* begin Dataset records *
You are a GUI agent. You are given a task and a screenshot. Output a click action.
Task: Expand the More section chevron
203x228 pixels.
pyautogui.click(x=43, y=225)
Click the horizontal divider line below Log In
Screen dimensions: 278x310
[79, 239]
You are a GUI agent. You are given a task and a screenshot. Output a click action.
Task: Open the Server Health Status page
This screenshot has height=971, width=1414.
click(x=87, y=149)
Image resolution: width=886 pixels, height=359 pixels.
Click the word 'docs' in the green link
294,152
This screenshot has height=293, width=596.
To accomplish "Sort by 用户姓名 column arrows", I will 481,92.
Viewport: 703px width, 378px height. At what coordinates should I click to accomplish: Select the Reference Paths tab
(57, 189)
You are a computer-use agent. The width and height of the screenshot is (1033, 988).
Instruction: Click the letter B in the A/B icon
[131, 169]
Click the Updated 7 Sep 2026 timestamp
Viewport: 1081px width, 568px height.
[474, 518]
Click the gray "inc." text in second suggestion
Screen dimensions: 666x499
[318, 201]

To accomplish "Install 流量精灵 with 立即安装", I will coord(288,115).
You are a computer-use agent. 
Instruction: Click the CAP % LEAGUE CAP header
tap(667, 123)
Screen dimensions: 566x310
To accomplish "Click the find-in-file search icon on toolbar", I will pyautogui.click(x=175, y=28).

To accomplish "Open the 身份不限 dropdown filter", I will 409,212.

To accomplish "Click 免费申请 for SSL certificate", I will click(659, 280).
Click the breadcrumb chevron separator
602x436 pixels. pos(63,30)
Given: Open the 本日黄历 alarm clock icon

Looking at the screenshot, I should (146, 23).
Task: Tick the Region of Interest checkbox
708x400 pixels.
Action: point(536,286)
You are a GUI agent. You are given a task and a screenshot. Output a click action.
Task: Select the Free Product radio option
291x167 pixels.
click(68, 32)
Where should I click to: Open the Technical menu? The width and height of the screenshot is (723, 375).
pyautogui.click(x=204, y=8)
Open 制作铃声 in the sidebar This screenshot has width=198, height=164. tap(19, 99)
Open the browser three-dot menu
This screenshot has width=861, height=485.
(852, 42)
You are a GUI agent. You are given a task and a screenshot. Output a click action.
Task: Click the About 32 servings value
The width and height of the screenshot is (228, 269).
* end Dataset records *
● Description of the task:
Write out everything in the records from the line containing "You are a computer-use agent. The" down to the line containing "tap(667, 123)", swapping "timestamp" for "date stamp" and leaving every other part unchanged.

● Expected answer:
You are a computer-use agent. The width and height of the screenshot is (1033, 988).
Instruction: Click the letter B in the A/B icon
[131, 169]
Click the Updated 7 Sep 2026 date stamp
Viewport: 1081px width, 568px height.
[474, 518]
Click the gray "inc." text in second suggestion
Screen dimensions: 666x499
[318, 201]

To accomplish "Install 流量精灵 with 立即安装", I will coord(288,115).
You are a computer-use agent. 
Instruction: Click the CAP % LEAGUE CAP header
tap(667, 123)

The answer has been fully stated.